Les logements de la tour Croulebarbe, construite par Édouard Albert en 1958, s’envolent jusqu’à 9 000 euros le mètre carré. / Architecture de collection
Les immeubles des années 1950 ont longtemps eu mauvaise presse. Qu’importe le charme de leurs façades épurées, vitrées et munies pour certaines de détails comme des loggias encastrées dans le béton, on n’y voyait que des « cages à lapins » mal insonorisées et mal isolées.
Soixante ans plus tard, ces ouvrages architecturaux s’arrachent à des prix en nette hausse. Les grands appartements de la tour Croulebarbe d’Édouard Albert, premier gratte-ciel de Paris, se vendent jusqu’à 9 000 euros le mètre carré, soit 1 000 euros de plus que la moyenne du 13e arrondissement — et il faut vouloir habiter dans une tour en métal de vingt-trois étages… A Marseille, les appartements de Fernand Pouillon, sur le Vieux-Port, peuvent partir à 13 000 euros le mètre carré. La cote de certains architectes moins célèbres monte également. « Les logements de standing de Jean Ginsberg, par exemple, prennent de la valeur, indique Simon Texier, auteur de Paris 1950. Un âge d’or de l’immeuble (Éd. du Pavillon de l’Arsenal). Il faut dire qu’il incarne réellement le versant moderniste des années 1950 ». Pour cet historien de l’art, la longue décennie allant de 1947 au début des années 1960 est une « époque de maturité pour l’architecture que l’on ignore souvent ».

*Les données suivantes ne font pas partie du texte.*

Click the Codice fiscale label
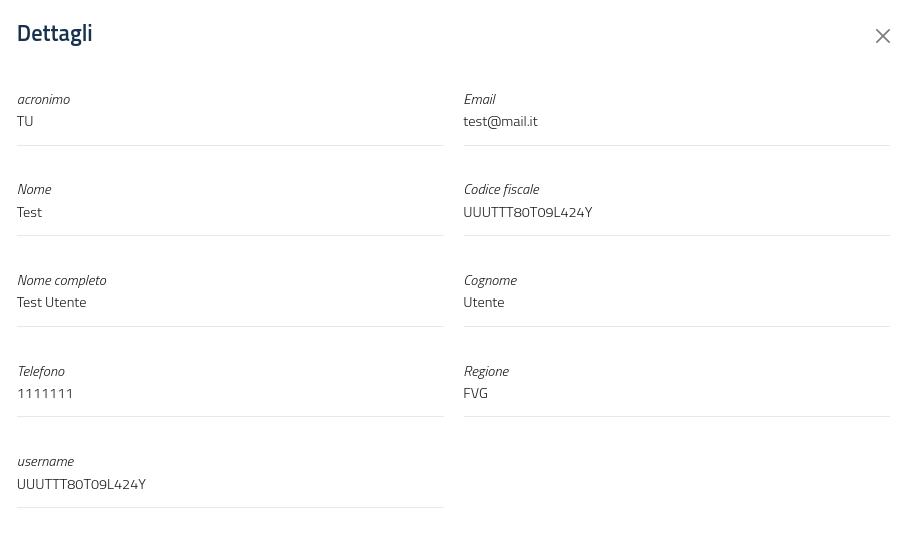 (x=501, y=189)
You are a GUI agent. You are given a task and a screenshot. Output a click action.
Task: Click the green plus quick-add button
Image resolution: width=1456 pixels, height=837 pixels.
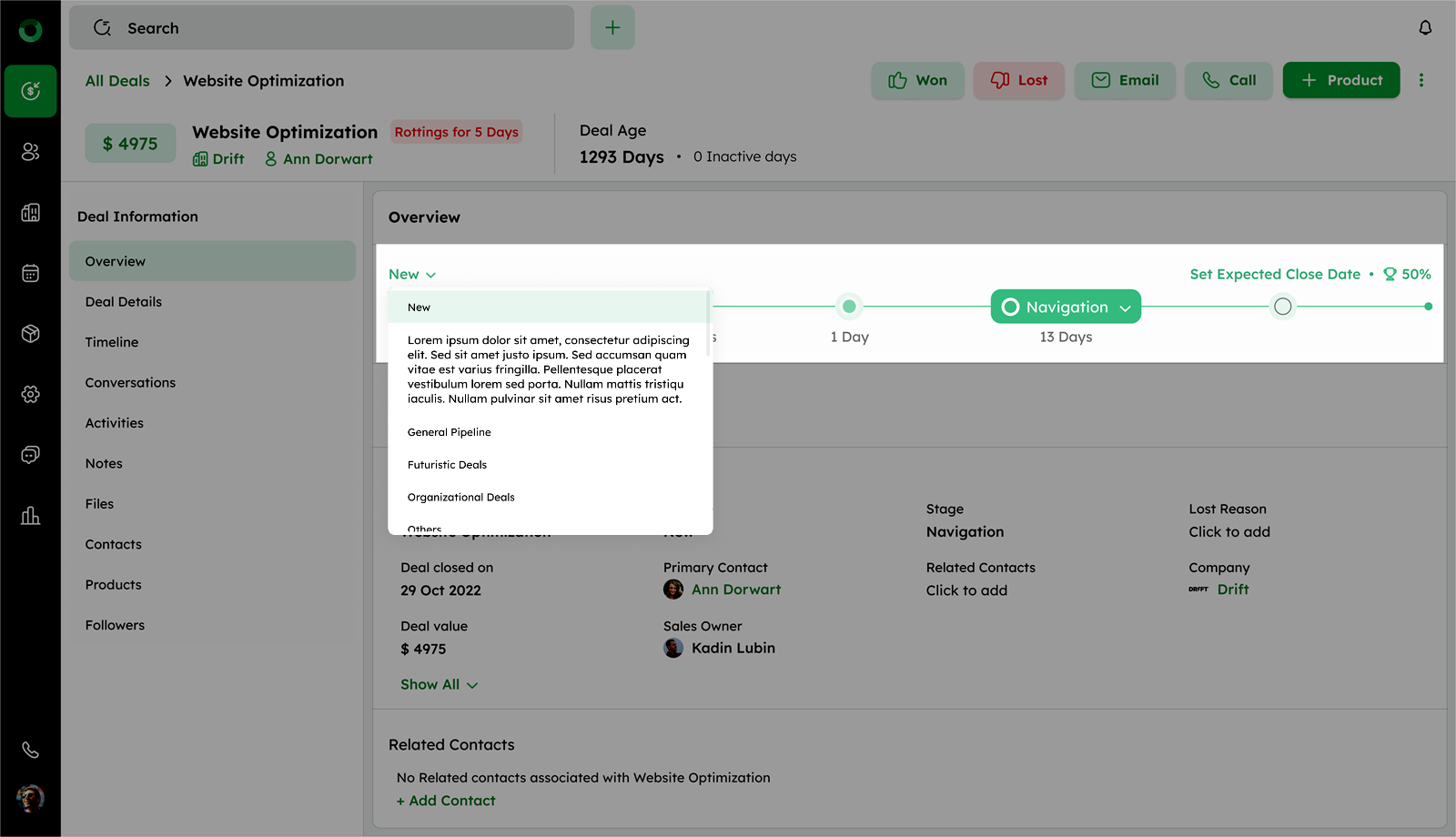[612, 28]
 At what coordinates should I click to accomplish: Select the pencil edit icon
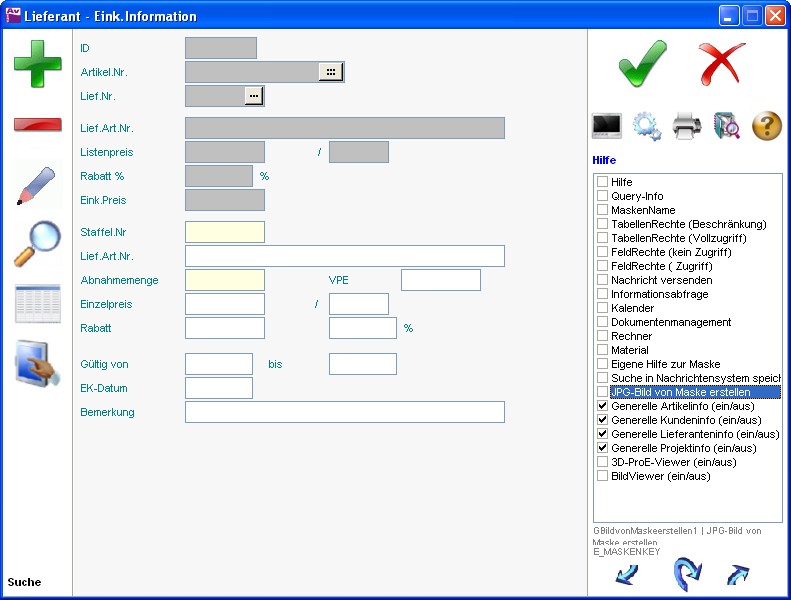click(x=37, y=186)
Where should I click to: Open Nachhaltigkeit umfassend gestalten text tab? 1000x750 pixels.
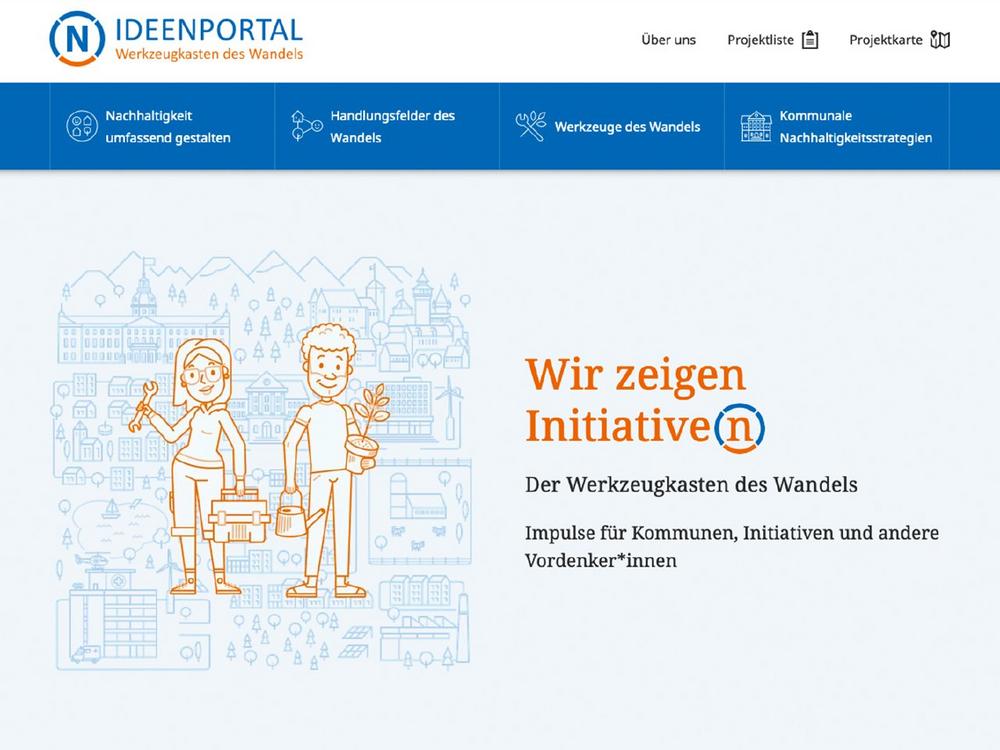click(167, 126)
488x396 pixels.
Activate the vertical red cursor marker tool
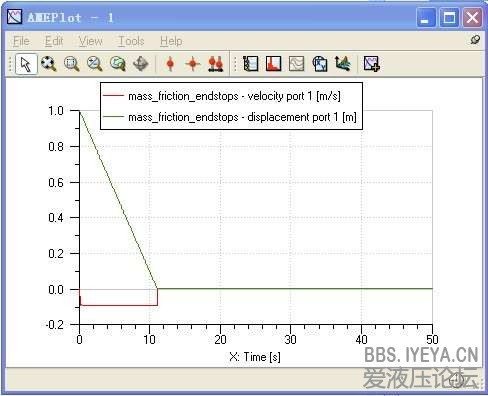pyautogui.click(x=170, y=64)
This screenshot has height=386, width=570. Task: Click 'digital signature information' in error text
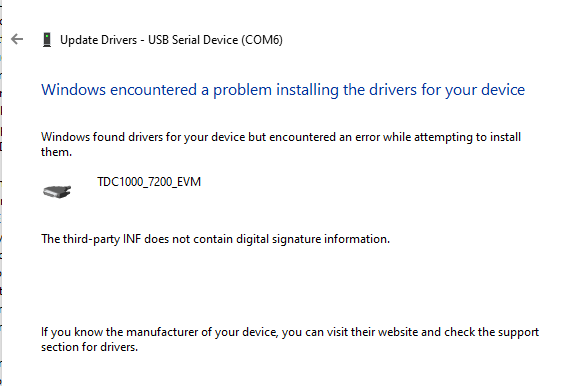(x=312, y=239)
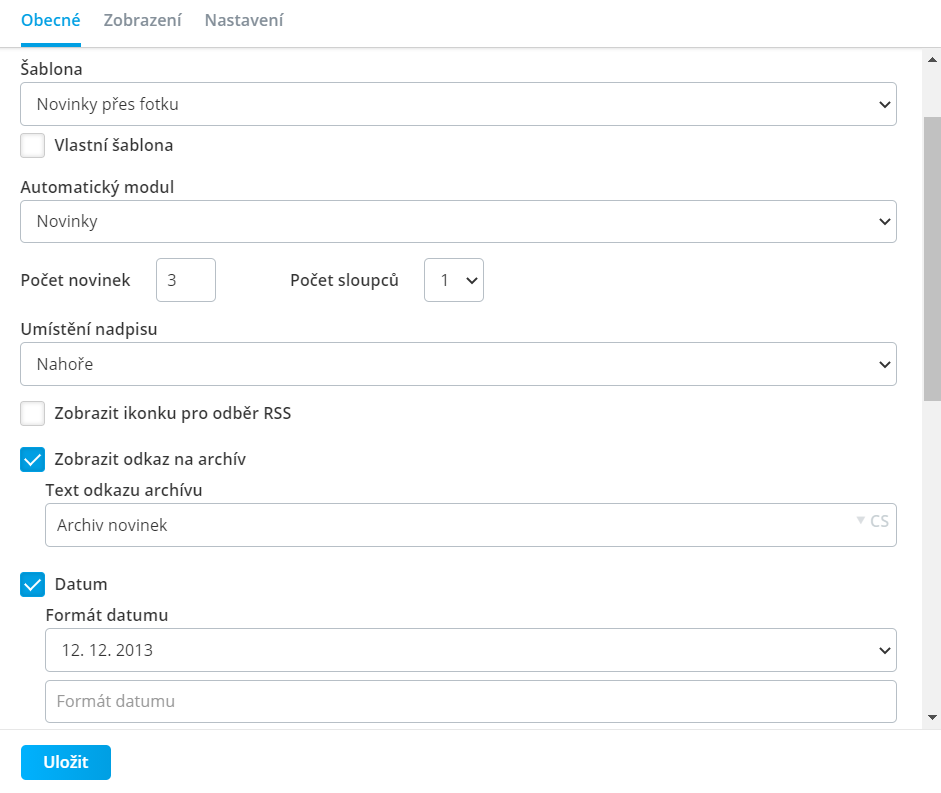The height and width of the screenshot is (793, 941).
Task: Click the scrollbar up arrow
Action: click(932, 59)
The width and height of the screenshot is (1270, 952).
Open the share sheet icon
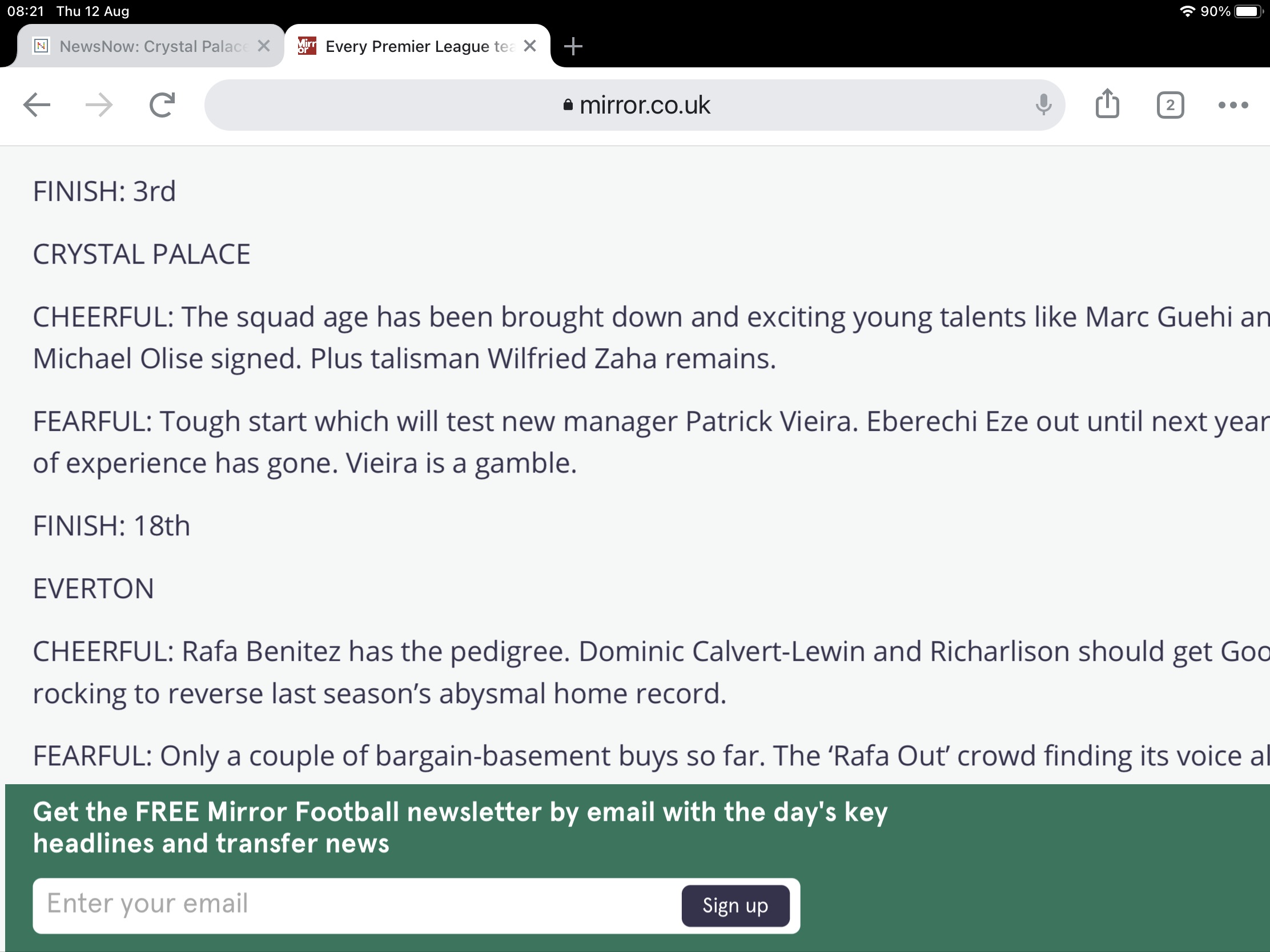[1107, 104]
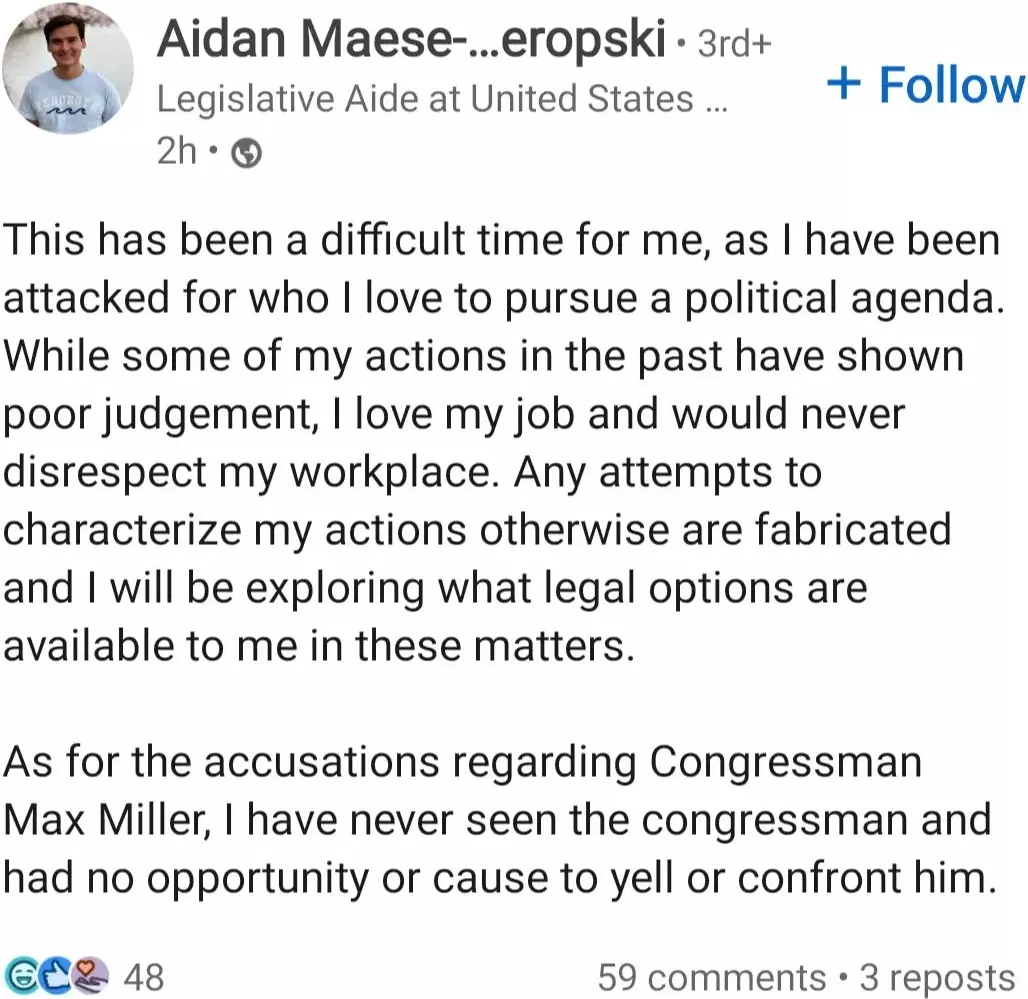Click the Support heart-in-hand reaction icon
Screen dimensions: 1028x999
tap(90, 975)
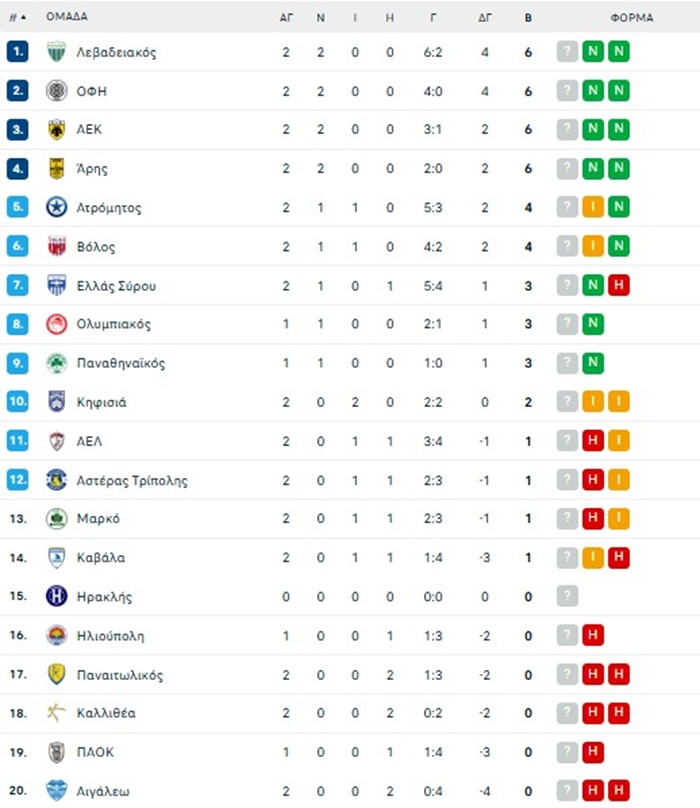Sort standings by the Β points column
This screenshot has height=808, width=700.
(x=528, y=18)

Après la guerre, les grandes villes françaises connaissent une crise du logement sans précédent. Il faut construire, des immeubles sains et fonctionnels. Quelques architectes profitent de cet élan pour définir les bases du logement collectif moderne, faisant naître des pépites. « Certains immeubles ont été très bien pensés, explique Corinne Bélier, directrice au département des collections à la Cité de l’architecture, à Paris. Pour la première fois, les plans d’habitation faisaient la part belle aux pièces de vie centrales comme le séjour. C’est aussi l’arrivée des salles de bains et des cuisines intégrées. » Les propriétaires évoquent la lumière naturelle, omniprésente grâce aux larges baies vitrées. Façades ou plafonds sont ornés d’ouvrages d’arts appliqués, parfois réalisés par des Prouvé ou des Lagrange. « Ces appartements sont en général d’une grande fonctionnalité car ils ont remis l’homme au centre. Le Corbusier a pensé ses constructions en se fondant sur la stature humaine, explique Jérôme Louis, directeur de l’agence Espaces atypiques de Marseille, installée au sein même de la Cité radieuse. Mais il faut quand même être passionné pour y vivre. Dans les cellules d’habitation de la Cité, les plafonds sont à 2,40 mètres. On est loin du style haussmannien ou de la maison d’architecte. »
Symboles du modernisme des années 1950, les logements de Jean Ginsberg, à Paris, prennent de la valeur (ici, les parties communes). / Lionel Fourneaux/Hans Lucas/FLC/ADAGP, 2018
Ce renouveau immobilier est une conséquence de l’attraction que connaît, depuis une dizaine d’années, le design de la même période. « Je suis venu à cette architecture en achetant du mobilier de Charlotte Perriand [collaboratrice de Le Corbusier], que j’avais découverte, adolescent, à la station des Arcs », confie Pierre Guimard, qui s’est acheté cet été un 63 mètres carrés avec double vue sur la mer dans la Cité radieuse de Marseille. « Souvent, les gens commencent par s’acheter des pièces de design, puis ils songent à une maison ou à un appartement pour les mettre en valeur dans un univers cohérent », analyse Delphine Aboulker, fondatrice d’Architecture de collection, une agence immobilière qui valorise les biens des années 1950.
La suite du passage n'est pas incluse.